**Aim of the task**: Can you copy the items below word for word, from the very first line through the line containing "Action: pos(69,243)", with both of those lines included?
┌──
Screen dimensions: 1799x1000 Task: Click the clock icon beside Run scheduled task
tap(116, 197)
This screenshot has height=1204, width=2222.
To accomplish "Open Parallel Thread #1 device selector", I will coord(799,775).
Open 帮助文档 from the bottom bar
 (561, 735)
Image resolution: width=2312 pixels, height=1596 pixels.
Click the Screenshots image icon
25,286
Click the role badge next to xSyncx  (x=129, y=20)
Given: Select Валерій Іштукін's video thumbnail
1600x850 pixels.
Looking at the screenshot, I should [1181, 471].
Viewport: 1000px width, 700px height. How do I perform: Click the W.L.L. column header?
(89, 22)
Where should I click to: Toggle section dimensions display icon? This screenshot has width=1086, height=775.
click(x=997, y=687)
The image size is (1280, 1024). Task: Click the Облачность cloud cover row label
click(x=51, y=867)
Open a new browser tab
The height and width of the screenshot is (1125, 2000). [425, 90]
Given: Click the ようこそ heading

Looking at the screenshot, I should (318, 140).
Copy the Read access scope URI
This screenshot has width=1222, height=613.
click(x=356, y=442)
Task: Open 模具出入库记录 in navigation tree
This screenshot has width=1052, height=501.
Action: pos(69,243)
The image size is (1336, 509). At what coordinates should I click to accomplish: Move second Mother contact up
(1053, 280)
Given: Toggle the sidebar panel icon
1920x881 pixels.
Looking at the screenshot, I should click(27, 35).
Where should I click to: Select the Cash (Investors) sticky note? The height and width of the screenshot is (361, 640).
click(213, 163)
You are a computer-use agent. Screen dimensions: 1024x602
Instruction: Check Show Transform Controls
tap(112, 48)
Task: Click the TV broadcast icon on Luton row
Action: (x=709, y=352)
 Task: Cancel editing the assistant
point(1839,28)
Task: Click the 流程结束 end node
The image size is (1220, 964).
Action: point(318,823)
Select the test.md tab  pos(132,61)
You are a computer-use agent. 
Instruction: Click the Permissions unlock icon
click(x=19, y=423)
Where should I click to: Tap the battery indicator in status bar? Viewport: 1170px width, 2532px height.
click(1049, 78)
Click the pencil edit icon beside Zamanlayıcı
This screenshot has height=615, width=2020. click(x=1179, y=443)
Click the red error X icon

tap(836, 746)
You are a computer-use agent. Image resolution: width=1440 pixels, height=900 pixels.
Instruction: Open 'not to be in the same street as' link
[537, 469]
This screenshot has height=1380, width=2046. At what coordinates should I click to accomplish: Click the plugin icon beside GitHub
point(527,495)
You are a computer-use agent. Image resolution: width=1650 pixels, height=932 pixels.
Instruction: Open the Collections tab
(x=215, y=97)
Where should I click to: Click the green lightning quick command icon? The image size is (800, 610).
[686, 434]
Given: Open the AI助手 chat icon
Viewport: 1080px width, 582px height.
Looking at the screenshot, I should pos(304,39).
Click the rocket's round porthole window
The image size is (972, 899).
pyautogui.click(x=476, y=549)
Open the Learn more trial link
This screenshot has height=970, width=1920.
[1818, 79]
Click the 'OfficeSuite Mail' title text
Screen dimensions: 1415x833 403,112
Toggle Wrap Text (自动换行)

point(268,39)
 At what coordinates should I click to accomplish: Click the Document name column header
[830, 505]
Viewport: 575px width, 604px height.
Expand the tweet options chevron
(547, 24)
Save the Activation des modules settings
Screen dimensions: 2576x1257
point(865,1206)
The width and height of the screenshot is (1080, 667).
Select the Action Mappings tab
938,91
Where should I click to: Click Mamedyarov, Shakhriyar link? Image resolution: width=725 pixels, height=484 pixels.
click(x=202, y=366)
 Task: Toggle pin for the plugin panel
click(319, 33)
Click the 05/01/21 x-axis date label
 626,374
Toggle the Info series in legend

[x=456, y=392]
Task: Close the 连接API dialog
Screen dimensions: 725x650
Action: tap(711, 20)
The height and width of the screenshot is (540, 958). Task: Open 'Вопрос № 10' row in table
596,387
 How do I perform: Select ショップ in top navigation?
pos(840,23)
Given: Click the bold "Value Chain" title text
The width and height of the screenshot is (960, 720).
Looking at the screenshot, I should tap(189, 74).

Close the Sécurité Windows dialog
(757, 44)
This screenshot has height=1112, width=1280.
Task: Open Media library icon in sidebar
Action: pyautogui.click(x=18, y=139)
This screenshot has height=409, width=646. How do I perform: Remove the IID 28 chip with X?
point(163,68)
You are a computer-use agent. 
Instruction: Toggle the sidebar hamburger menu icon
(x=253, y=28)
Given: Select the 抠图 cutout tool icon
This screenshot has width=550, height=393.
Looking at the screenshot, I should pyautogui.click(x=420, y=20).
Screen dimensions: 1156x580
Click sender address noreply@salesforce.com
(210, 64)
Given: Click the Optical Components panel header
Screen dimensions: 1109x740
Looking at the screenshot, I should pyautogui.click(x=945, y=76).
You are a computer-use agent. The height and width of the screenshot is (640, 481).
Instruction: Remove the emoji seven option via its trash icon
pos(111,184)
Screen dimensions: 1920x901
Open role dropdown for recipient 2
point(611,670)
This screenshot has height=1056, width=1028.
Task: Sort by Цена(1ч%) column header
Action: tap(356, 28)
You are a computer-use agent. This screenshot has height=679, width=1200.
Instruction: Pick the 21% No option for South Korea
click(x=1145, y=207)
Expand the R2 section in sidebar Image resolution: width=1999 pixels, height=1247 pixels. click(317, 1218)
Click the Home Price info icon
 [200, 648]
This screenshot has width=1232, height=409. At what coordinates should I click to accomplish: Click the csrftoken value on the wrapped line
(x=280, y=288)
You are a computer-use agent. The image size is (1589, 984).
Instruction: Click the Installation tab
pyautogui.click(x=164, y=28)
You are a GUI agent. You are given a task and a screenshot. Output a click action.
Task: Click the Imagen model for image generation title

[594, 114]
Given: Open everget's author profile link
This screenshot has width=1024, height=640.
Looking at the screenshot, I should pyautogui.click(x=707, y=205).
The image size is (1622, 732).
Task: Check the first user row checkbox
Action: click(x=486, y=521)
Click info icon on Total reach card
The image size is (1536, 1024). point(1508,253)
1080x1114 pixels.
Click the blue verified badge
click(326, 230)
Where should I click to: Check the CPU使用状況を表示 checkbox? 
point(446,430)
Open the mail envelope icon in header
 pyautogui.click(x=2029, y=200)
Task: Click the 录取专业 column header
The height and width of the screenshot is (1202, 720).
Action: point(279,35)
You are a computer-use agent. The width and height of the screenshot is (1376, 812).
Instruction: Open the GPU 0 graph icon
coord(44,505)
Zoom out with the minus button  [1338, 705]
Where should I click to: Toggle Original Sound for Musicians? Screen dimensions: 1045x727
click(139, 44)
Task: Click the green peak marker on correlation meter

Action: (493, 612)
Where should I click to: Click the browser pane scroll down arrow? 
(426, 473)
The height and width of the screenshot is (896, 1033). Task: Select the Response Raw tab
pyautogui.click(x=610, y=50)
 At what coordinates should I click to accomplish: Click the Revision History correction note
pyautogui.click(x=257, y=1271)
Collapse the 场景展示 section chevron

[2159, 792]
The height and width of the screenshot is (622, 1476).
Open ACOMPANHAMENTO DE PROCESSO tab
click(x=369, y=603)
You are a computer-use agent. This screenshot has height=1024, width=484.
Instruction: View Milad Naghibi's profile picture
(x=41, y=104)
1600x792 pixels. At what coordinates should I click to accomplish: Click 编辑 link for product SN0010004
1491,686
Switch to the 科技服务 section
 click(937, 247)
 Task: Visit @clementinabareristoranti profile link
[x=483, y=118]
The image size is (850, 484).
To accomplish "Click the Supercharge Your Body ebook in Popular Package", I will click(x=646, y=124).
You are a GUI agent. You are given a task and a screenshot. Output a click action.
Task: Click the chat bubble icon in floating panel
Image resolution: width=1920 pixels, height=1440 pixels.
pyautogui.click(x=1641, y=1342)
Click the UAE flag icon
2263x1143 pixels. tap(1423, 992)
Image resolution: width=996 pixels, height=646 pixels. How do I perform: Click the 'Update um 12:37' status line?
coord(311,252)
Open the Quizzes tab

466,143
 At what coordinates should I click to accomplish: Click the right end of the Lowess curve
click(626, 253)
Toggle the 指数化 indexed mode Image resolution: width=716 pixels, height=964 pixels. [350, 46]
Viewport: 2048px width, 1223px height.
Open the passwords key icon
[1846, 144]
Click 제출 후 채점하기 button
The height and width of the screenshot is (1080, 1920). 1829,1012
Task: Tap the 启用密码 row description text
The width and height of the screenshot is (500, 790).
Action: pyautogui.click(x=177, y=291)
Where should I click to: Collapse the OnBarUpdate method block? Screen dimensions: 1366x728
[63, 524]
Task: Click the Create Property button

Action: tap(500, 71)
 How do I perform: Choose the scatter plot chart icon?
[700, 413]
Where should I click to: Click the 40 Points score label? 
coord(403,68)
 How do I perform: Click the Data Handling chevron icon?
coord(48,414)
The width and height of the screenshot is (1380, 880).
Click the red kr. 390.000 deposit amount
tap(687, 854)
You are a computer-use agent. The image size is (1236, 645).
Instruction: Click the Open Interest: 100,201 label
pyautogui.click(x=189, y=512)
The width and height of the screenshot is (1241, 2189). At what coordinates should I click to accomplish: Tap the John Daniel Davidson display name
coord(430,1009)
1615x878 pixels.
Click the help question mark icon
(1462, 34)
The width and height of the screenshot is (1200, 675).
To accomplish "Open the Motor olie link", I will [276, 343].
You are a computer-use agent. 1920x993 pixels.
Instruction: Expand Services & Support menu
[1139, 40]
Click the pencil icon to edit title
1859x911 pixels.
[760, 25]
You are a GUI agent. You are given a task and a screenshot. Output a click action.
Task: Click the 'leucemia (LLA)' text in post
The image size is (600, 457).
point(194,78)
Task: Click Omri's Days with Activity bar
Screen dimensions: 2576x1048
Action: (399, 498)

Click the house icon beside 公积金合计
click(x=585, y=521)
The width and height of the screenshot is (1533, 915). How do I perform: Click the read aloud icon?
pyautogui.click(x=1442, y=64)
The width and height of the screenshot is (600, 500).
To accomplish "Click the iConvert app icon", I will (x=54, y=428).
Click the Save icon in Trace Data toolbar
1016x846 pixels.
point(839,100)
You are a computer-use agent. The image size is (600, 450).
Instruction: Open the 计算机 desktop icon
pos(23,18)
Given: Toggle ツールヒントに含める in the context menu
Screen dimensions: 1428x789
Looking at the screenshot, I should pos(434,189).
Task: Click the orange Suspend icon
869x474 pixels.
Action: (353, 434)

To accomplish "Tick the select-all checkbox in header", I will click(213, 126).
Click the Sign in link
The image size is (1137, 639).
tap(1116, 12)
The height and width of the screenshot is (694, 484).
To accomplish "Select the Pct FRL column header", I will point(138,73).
└──
**Exercise result**:
Screen dimensions: 1799x1000 Task: Click the clock icon beside Run scheduled task
tap(116, 197)
This screenshot has height=1204, width=2222.
To accomplish "Open Parallel Thread #1 device selector", I will coord(799,775).
Open 帮助文档 from the bottom bar
 (561, 735)
Image resolution: width=2312 pixels, height=1596 pixels.
Click the Screenshots image icon
25,286
Click the role badge next to xSyncx  (x=129, y=20)
Given: Select Валерій Іштукін's video thumbnail
1600x850 pixels.
Looking at the screenshot, I should [1181, 471].
Viewport: 1000px width, 700px height. How do I perform: Click the W.L.L. column header?
(89, 22)
Where should I click to: Toggle section dimensions display icon? This screenshot has width=1086, height=775.
click(x=997, y=687)
The image size is (1280, 1024). Task: Click the Облачность cloud cover row label
click(x=51, y=867)
Open a new browser tab
The height and width of the screenshot is (1125, 2000). [425, 90]
Given: Click the ようこそ heading

Looking at the screenshot, I should (318, 140).
Copy the Read access scope URI
This screenshot has width=1222, height=613.
click(x=356, y=442)
Task: Open 模具出入库记录 in navigation tree
This screenshot has width=1052, height=501.
Action: pos(69,243)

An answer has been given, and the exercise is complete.